*** DATA RECORDS Section Begins ***
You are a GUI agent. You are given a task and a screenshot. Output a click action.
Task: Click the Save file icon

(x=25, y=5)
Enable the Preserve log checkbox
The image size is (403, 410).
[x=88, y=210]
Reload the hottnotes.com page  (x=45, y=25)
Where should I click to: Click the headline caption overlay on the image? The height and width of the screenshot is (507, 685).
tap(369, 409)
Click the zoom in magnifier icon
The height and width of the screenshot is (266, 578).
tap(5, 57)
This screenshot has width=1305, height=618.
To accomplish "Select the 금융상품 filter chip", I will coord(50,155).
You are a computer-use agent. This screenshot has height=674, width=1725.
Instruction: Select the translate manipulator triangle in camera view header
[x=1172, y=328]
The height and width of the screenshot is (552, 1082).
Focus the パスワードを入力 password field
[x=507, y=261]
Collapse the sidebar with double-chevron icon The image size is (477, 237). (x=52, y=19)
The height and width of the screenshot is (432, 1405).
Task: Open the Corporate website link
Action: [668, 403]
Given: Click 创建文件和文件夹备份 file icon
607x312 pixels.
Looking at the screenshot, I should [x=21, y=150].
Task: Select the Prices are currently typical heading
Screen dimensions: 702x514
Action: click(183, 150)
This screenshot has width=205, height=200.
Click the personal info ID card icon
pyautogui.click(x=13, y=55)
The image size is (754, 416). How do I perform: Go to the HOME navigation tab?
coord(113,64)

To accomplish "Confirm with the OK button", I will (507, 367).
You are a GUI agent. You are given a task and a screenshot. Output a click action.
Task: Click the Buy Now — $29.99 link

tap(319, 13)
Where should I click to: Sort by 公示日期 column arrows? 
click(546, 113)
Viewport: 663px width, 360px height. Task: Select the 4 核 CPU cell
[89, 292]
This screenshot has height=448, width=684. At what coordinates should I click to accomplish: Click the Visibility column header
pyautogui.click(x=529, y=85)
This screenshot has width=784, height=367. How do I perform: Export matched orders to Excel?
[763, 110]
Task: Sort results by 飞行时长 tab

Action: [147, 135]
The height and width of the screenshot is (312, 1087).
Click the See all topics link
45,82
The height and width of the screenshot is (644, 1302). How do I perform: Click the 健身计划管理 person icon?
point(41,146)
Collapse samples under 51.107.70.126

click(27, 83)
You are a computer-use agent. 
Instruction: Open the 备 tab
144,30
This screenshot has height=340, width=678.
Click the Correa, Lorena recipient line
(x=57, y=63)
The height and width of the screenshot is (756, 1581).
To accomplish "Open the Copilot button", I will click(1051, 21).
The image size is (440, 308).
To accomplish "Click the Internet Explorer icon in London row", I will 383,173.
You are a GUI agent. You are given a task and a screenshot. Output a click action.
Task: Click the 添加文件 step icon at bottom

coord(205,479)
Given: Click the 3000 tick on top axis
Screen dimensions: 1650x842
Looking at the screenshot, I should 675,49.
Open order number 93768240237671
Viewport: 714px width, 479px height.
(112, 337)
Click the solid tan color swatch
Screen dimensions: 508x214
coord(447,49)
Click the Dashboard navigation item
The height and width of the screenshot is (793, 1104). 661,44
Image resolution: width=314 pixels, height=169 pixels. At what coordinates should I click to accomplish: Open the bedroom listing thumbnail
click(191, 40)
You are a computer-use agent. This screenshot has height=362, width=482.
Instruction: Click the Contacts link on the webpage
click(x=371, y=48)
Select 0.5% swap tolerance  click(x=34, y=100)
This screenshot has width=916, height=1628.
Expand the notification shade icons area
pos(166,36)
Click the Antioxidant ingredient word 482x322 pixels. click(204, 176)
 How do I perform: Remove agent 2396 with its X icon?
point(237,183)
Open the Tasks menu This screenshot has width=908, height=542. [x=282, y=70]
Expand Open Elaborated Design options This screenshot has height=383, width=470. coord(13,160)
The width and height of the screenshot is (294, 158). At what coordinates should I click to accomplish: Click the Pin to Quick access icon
*** DATA RECORDS Section Ends ***
_EXERCISE INSTRUCTIONS_
Write out every line of the data exactly, leaving nothing out.

_EXERCISE RESULT_
You are a GUI agent. You are given a task and a screenshot. Output a click action.
Task: Click the Save file icon

(x=25, y=5)
Enable the Preserve log checkbox
The image size is (403, 410).
[x=88, y=210]
Reload the hottnotes.com page  (x=45, y=25)
Where should I click to: Click the headline caption overlay on the image? The height and width of the screenshot is (507, 685).
tap(369, 409)
Click the zoom in magnifier icon
The height and width of the screenshot is (266, 578).
tap(5, 57)
This screenshot has width=1305, height=618.
To accomplish "Select the 금융상품 filter chip", I will coord(50,155).
You are a computer-use agent. This screenshot has height=674, width=1725.
Instruction: Select the translate manipulator triangle in camera view header
[x=1172, y=328]
The height and width of the screenshot is (552, 1082).
Focus the パスワードを入力 password field
[x=507, y=261]
Collapse the sidebar with double-chevron icon The image size is (477, 237). (x=52, y=19)
The height and width of the screenshot is (432, 1405).
Task: Open the Corporate website link
Action: [668, 403]
Given: Click 创建文件和文件夹备份 file icon
607x312 pixels.
Looking at the screenshot, I should [x=21, y=150].
Task: Select the Prices are currently typical heading
Screen dimensions: 702x514
Action: click(183, 150)
This screenshot has width=205, height=200.
Click the personal info ID card icon
pyautogui.click(x=13, y=55)
The image size is (754, 416). How do I perform: Go to the HOME navigation tab?
coord(113,64)

To accomplish "Confirm with the OK button", I will (507, 367).
You are a GUI agent. You are given a task and a screenshot. Output a click action.
Task: Click the Buy Now — $29.99 link

tap(319, 13)
Where should I click to: Sort by 公示日期 column arrows? 
click(546, 113)
Viewport: 663px width, 360px height. Task: Select the 4 核 CPU cell
[89, 292]
This screenshot has height=448, width=684. At what coordinates should I click to accomplish: Click the Visibility column header
pyautogui.click(x=529, y=85)
This screenshot has width=784, height=367. How do I perform: Export matched orders to Excel?
[763, 110]
Task: Sort results by 飞行时长 tab

Action: [147, 135]
The height and width of the screenshot is (312, 1087).
Click the See all topics link
45,82
The height and width of the screenshot is (644, 1302). How do I perform: Click the 健身计划管理 person icon?
point(41,146)
Collapse samples under 51.107.70.126

click(27, 83)
You are a computer-use agent. 
Instruction: Open the 备 tab
144,30
This screenshot has height=340, width=678.
Click the Correa, Lorena recipient line
(x=57, y=63)
The height and width of the screenshot is (756, 1581).
To accomplish "Open the Copilot button", I will click(1051, 21).
The image size is (440, 308).
To accomplish "Click the Internet Explorer icon in London row", I will 383,173.
You are a GUI agent. You are given a task and a screenshot. Output a click action.
Task: Click the 添加文件 step icon at bottom

coord(205,479)
Given: Click the 3000 tick on top axis
Screen dimensions: 1650x842
Looking at the screenshot, I should 675,49.
Open order number 93768240237671
Viewport: 714px width, 479px height.
(112, 337)
Click the solid tan color swatch
Screen dimensions: 508x214
coord(447,49)
Click the Dashboard navigation item
The height and width of the screenshot is (793, 1104). 661,44
Image resolution: width=314 pixels, height=169 pixels. At what coordinates should I click to accomplish: Open the bedroom listing thumbnail
click(191, 40)
You are a computer-use agent. This screenshot has height=362, width=482.
Instruction: Click the Contacts link on the webpage
click(x=371, y=48)
Select 0.5% swap tolerance  click(x=34, y=100)
This screenshot has width=916, height=1628.
Expand the notification shade icons area
pos(166,36)
Click the Antioxidant ingredient word 482x322 pixels. click(204, 176)
 How do I perform: Remove agent 2396 with its X icon?
point(237,183)
Open the Tasks menu This screenshot has width=908, height=542. [x=282, y=70]
Expand Open Elaborated Design options This screenshot has height=383, width=470. coord(13,160)
The width and height of the screenshot is (294, 158). At what coordinates should I click to accomplish: Click the Pin to Quick access icon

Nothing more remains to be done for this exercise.